Given data START
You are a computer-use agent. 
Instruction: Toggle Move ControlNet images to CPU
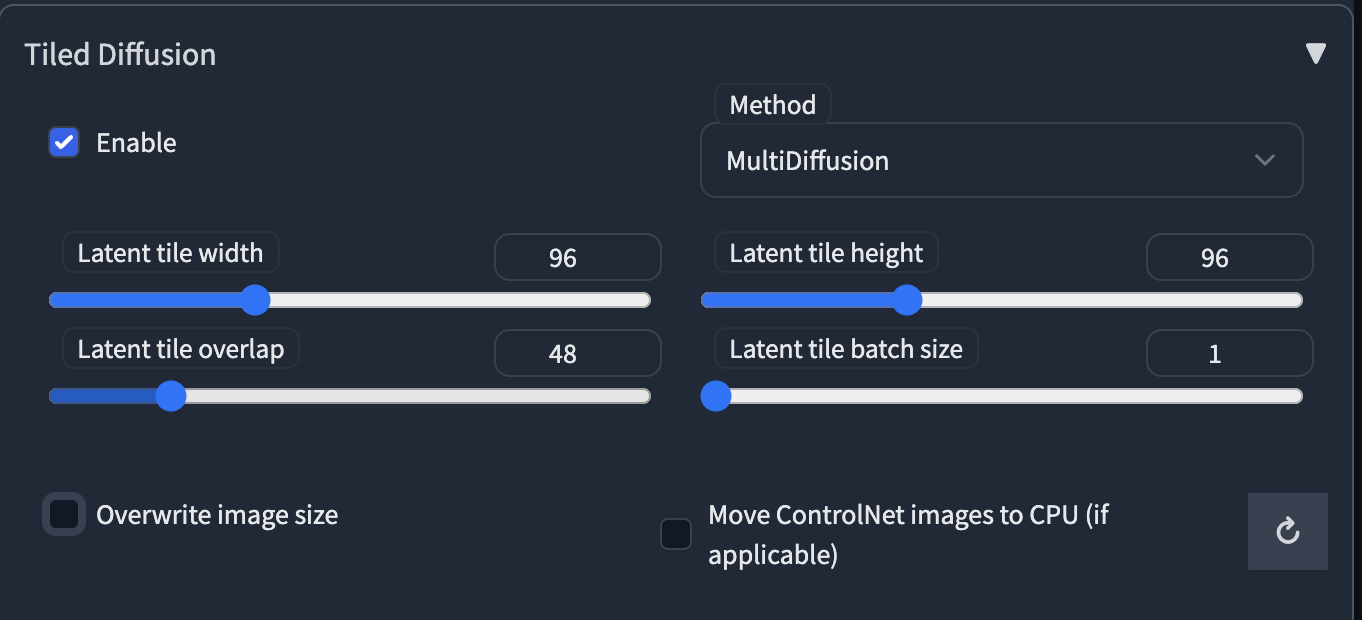(676, 534)
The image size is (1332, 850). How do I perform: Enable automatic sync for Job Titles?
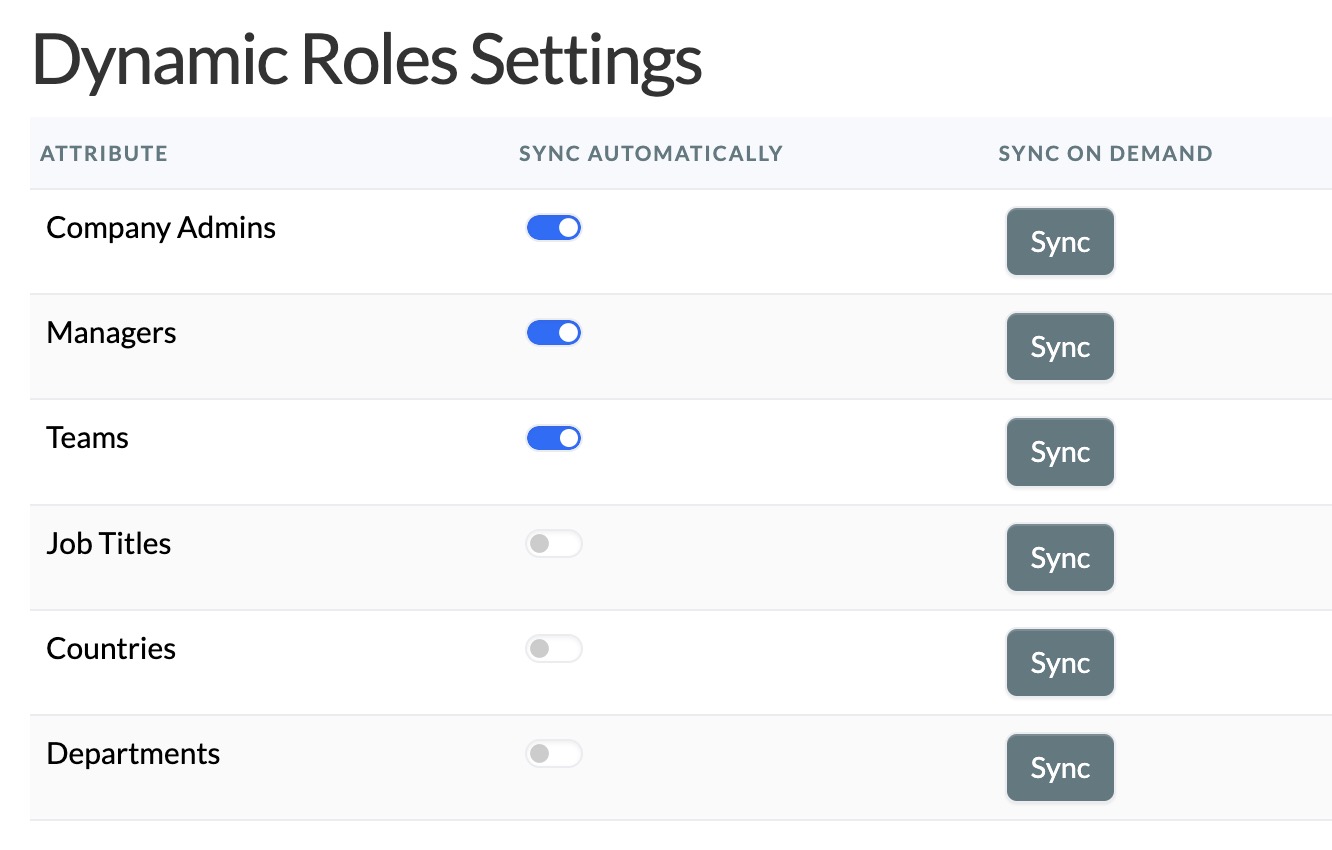[554, 543]
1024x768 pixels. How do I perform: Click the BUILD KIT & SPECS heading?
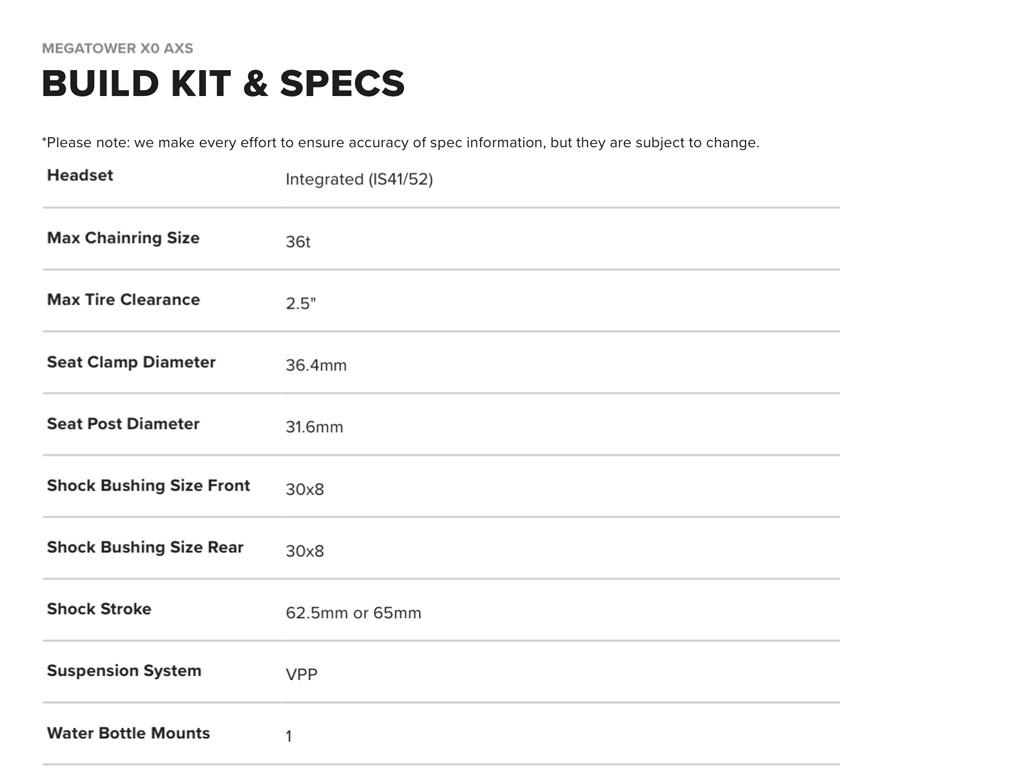(x=223, y=84)
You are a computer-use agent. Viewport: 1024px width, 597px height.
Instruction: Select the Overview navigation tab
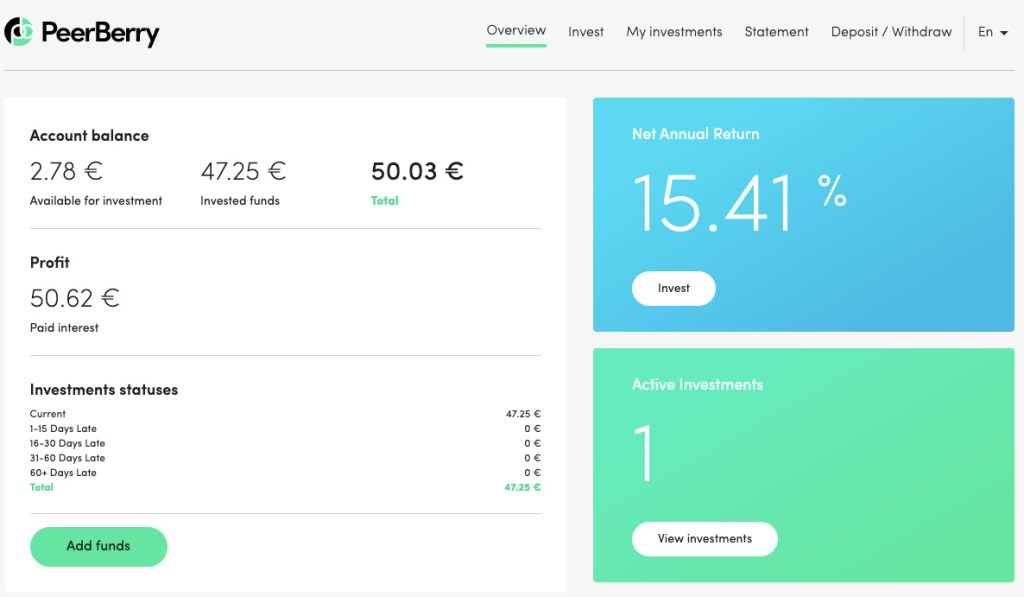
Given data END
* Your task *
Take the records above from the line with "Instruction: Toggle Move" down to their last line and please copy those lines exactly, without the pictures.

* Solution *
Instruction: Toggle Move ControlNet images to CPU
(676, 534)
The image size is (1332, 850). How do I perform: Enable automatic sync for Job Titles?
[554, 543]
1024x768 pixels. How do I perform: Click the BUILD KIT & SPECS heading?
(x=223, y=84)
You are a computer-use agent. Viewport: 1024px width, 597px height.
Instruction: Select the Overview navigation tab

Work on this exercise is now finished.